(Source records)
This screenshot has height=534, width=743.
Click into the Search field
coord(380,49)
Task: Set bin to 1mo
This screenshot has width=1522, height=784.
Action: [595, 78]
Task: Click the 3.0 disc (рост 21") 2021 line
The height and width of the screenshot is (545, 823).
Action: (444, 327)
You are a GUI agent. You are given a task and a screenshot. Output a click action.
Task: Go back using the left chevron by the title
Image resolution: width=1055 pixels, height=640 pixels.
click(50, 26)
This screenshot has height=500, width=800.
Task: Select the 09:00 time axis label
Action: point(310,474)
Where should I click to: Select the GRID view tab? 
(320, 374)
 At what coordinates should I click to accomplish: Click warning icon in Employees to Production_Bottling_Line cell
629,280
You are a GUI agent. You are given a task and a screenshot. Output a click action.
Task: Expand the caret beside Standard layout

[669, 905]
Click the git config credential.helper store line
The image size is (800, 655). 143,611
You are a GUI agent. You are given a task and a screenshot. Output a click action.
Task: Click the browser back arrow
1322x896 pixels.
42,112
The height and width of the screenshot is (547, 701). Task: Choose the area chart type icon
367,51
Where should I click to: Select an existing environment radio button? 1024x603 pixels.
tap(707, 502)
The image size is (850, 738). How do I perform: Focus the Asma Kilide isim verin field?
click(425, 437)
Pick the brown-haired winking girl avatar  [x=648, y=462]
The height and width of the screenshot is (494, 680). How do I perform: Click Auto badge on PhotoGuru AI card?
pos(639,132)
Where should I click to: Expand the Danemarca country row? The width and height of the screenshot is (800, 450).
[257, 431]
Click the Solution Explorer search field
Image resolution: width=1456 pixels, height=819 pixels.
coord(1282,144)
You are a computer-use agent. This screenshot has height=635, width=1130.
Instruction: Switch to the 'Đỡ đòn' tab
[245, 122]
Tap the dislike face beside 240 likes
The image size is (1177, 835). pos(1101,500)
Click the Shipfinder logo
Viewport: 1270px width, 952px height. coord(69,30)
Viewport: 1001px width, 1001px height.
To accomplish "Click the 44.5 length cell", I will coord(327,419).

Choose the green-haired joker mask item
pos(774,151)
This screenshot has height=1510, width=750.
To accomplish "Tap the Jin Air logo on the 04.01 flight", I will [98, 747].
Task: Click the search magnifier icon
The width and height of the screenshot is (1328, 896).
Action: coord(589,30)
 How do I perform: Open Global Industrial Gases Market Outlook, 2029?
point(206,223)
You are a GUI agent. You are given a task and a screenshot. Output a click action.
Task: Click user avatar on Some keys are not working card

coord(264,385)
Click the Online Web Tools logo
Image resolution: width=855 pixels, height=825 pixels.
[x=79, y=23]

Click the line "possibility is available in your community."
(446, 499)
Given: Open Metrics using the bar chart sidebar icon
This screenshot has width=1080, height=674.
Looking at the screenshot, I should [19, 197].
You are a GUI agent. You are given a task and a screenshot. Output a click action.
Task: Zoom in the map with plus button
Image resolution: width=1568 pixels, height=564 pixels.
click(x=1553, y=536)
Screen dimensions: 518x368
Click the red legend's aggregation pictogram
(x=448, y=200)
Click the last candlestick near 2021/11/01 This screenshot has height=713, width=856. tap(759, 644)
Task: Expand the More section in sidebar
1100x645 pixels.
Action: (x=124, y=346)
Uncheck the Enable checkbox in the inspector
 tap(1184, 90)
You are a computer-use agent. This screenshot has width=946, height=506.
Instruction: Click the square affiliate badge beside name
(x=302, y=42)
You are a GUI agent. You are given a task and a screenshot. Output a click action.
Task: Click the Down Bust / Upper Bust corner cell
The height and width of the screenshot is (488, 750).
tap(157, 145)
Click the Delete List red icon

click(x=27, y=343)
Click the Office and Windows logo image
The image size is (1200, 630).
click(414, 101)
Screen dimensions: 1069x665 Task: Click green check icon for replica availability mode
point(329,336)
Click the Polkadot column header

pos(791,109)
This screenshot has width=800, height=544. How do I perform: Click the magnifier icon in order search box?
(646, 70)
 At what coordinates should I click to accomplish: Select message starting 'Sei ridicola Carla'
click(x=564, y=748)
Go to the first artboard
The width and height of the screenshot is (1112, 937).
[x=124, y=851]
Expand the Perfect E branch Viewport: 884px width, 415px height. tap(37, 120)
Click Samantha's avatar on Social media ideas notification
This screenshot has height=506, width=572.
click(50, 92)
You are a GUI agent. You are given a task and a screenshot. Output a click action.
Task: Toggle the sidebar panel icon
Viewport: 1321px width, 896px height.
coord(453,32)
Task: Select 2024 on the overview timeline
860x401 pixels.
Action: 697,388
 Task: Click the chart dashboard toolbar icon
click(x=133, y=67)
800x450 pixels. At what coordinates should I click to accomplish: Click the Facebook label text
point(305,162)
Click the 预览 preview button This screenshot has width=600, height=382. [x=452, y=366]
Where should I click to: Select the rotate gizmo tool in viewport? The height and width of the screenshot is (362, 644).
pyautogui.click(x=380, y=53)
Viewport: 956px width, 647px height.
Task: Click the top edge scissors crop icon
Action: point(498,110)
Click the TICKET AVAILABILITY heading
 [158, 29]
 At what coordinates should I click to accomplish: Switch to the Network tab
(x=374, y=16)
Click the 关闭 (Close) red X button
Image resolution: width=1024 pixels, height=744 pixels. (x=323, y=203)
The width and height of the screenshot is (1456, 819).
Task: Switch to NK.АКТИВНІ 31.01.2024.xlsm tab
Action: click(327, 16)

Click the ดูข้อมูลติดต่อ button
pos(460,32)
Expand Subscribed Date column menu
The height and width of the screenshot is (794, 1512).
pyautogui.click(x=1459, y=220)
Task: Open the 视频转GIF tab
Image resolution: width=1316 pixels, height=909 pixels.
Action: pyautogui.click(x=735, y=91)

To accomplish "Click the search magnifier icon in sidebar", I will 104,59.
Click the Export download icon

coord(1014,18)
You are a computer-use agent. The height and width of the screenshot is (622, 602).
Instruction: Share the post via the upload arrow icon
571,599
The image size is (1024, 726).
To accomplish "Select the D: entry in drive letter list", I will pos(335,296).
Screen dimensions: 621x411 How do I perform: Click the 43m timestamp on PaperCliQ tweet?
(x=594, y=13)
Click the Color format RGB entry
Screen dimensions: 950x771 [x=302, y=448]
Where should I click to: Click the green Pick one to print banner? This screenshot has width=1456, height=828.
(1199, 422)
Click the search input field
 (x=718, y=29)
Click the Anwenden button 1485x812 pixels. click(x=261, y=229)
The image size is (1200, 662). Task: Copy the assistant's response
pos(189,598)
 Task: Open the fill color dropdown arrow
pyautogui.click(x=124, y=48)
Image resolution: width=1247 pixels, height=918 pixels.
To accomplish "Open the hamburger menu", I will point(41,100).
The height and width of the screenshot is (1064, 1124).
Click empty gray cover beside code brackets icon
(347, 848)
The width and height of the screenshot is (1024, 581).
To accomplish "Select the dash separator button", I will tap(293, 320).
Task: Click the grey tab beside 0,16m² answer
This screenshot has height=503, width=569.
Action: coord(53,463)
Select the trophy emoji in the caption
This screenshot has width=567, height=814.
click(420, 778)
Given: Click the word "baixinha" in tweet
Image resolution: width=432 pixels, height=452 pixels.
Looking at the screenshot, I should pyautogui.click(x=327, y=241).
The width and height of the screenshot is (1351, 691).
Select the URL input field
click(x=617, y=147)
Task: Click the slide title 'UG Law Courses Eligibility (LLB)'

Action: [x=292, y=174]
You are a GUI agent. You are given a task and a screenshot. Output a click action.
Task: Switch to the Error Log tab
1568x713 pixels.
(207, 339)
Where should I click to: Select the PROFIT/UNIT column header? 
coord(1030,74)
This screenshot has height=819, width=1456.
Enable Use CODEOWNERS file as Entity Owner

• **WRITTEN PROBLEM**
Reproduce all of the lines above word for word.

• **RESULT OF THE TASK**
This screenshot has height=534, width=743.
Click into the Search field
coord(380,49)
Task: Set bin to 1mo
This screenshot has width=1522, height=784.
Action: [595, 78]
Task: Click the 3.0 disc (рост 21") 2021 line
The height and width of the screenshot is (545, 823).
Action: (444, 327)
You are a GUI agent. You are given a task and a screenshot. Output a click action.
Task: Go back using the left chevron by the title
Image resolution: width=1055 pixels, height=640 pixels.
click(50, 26)
This screenshot has height=500, width=800.
Task: Select the 09:00 time axis label
Action: point(310,474)
Where should I click to: Select the GRID view tab? 
(320, 374)
 At what coordinates should I click to accomplish: Click warning icon in Employees to Production_Bottling_Line cell
629,280
You are a GUI agent. You are given a task and a screenshot. Output a click action.
Task: Expand the caret beside Standard layout

[669, 905]
Click the git config credential.helper store line
The image size is (800, 655). 143,611
You are a GUI agent. You are given a task and a screenshot. Output a click action.
Task: Click the browser back arrow
1322x896 pixels.
42,112
The height and width of the screenshot is (547, 701). Task: Choose the area chart type icon
367,51
Where should I click to: Select an existing environment radio button? 1024x603 pixels.
tap(707, 502)
The image size is (850, 738). How do I perform: Focus the Asma Kilide isim verin field?
click(425, 437)
Pick the brown-haired winking girl avatar  [x=648, y=462]
The height and width of the screenshot is (494, 680). How do I perform: Click Auto badge on PhotoGuru AI card?
pos(639,132)
Where should I click to: Expand the Danemarca country row? The width and height of the screenshot is (800, 450).
[257, 431]
Click the Solution Explorer search field
Image resolution: width=1456 pixels, height=819 pixels.
coord(1282,144)
You are a computer-use agent. This screenshot has height=635, width=1130.
Instruction: Switch to the 'Đỡ đòn' tab
[245, 122]
Tap the dislike face beside 240 likes
The image size is (1177, 835). pos(1101,500)
Click the Shipfinder logo
Viewport: 1270px width, 952px height. coord(69,30)
Viewport: 1001px width, 1001px height.
To accomplish "Click the 44.5 length cell", I will coord(327,419).

Choose the green-haired joker mask item
pos(774,151)
This screenshot has height=1510, width=750.
To accomplish "Tap the Jin Air logo on the 04.01 flight", I will [98, 747].
Task: Click the search magnifier icon
The width and height of the screenshot is (1328, 896).
Action: coord(589,30)
 How do I perform: Open Global Industrial Gases Market Outlook, 2029?
point(206,223)
You are a GUI agent. You are given a task and a screenshot. Output a click action.
Task: Click user avatar on Some keys are not working card

coord(264,385)
Click the Online Web Tools logo
Image resolution: width=855 pixels, height=825 pixels.
[x=79, y=23]

Click the line "possibility is available in your community."
(446, 499)
Given: Open Metrics using the bar chart sidebar icon
This screenshot has width=1080, height=674.
Looking at the screenshot, I should [19, 197].
You are a GUI agent. You are given a task and a screenshot. Output a click action.
Task: Zoom in the map with plus button
Image resolution: width=1568 pixels, height=564 pixels.
click(x=1553, y=536)
Screen dimensions: 518x368
Click the red legend's aggregation pictogram
(x=448, y=200)
Click the last candlestick near 2021/11/01 This screenshot has height=713, width=856. tap(759, 644)
Task: Expand the More section in sidebar
1100x645 pixels.
Action: (x=124, y=346)
Uncheck the Enable checkbox in the inspector
 tap(1184, 90)
You are a computer-use agent. This screenshot has width=946, height=506.
Instruction: Click the square affiliate badge beside name
(x=302, y=42)
You are a GUI agent. You are given a task and a screenshot. Output a click action.
Task: Click the Down Bust / Upper Bust corner cell
The height and width of the screenshot is (488, 750).
tap(157, 145)
Click the Delete List red icon

click(x=27, y=343)
Click the Office and Windows logo image
The image size is (1200, 630).
click(414, 101)
Screen dimensions: 1069x665 Task: Click green check icon for replica availability mode
point(329,336)
Click the Polkadot column header

pos(791,109)
This screenshot has width=800, height=544. How do I perform: Click the magnifier icon in order search box?
(646, 70)
 At what coordinates should I click to accomplish: Select message starting 'Sei ridicola Carla'
click(x=564, y=748)
Go to the first artboard
The width and height of the screenshot is (1112, 937).
[x=124, y=851]
Expand the Perfect E branch Viewport: 884px width, 415px height. tap(37, 120)
Click Samantha's avatar on Social media ideas notification
This screenshot has height=506, width=572.
click(50, 92)
You are a GUI agent. You are given a task and a screenshot. Output a click action.
Task: Toggle the sidebar panel icon
Viewport: 1321px width, 896px height.
coord(453,32)
Task: Select 2024 on the overview timeline
860x401 pixels.
Action: 697,388
 Task: Click the chart dashboard toolbar icon
click(x=133, y=67)
800x450 pixels. At what coordinates should I click to accomplish: Click the Facebook label text
point(305,162)
Click the 预览 preview button This screenshot has width=600, height=382. [x=452, y=366]
Where should I click to: Select the rotate gizmo tool in viewport? The height and width of the screenshot is (362, 644).
pyautogui.click(x=380, y=53)
Viewport: 956px width, 647px height.
Task: Click the top edge scissors crop icon
Action: point(498,110)
Click the TICKET AVAILABILITY heading
 [158, 29]
 At what coordinates should I click to accomplish: Switch to the Network tab
(x=374, y=16)
Click the 关闭 (Close) red X button
Image resolution: width=1024 pixels, height=744 pixels. (x=323, y=203)
The width and height of the screenshot is (1456, 819).
Task: Switch to NK.АКТИВНІ 31.01.2024.xlsm tab
Action: click(327, 16)

Click the ดูข้อมูลติดต่อ button
pos(460,32)
Expand Subscribed Date column menu
The height and width of the screenshot is (794, 1512).
pyautogui.click(x=1459, y=220)
Task: Open the 视频转GIF tab
Image resolution: width=1316 pixels, height=909 pixels.
Action: pyautogui.click(x=735, y=91)

To accomplish "Click the search magnifier icon in sidebar", I will 104,59.
Click the Export download icon

coord(1014,18)
You are a computer-use agent. The height and width of the screenshot is (622, 602).
Instruction: Share the post via the upload arrow icon
571,599
The image size is (1024, 726).
To accomplish "Select the D: entry in drive letter list", I will pos(335,296).
Screen dimensions: 621x411 How do I perform: Click the 43m timestamp on PaperCliQ tweet?
(x=594, y=13)
Click the Color format RGB entry
Screen dimensions: 950x771 [x=302, y=448]
Where should I click to: Click the green Pick one to print banner? This screenshot has width=1456, height=828.
(1199, 422)
Click the search input field
 (x=718, y=29)
Click the Anwenden button 1485x812 pixels. click(x=261, y=229)
The image size is (1200, 662). Task: Copy the assistant's response
pos(189,598)
 Task: Open the fill color dropdown arrow
pyautogui.click(x=124, y=48)
Image resolution: width=1247 pixels, height=918 pixels.
To accomplish "Open the hamburger menu", I will point(41,100).
The height and width of the screenshot is (1064, 1124).
Click empty gray cover beside code brackets icon
(347, 848)
The width and height of the screenshot is (1024, 581).
To accomplish "Select the dash separator button", I will tap(293, 320).
Task: Click the grey tab beside 0,16m² answer
This screenshot has height=503, width=569.
Action: coord(53,463)
Select the trophy emoji in the caption
This screenshot has width=567, height=814.
click(420, 778)
Given: Click the word "baixinha" in tweet
Image resolution: width=432 pixels, height=452 pixels.
Looking at the screenshot, I should pyautogui.click(x=327, y=241).
The width and height of the screenshot is (1351, 691).
Select the URL input field
click(x=617, y=147)
Task: Click the slide title 'UG Law Courses Eligibility (LLB)'

Action: [x=292, y=174]
You are a GUI agent. You are given a task and a screenshot. Output a click action.
Task: Switch to the Error Log tab
1568x713 pixels.
(207, 339)
Where should I click to: Select the PROFIT/UNIT column header? 
coord(1030,74)
This screenshot has height=819, width=1456.
Enable Use CODEOWNERS file as Entity Owner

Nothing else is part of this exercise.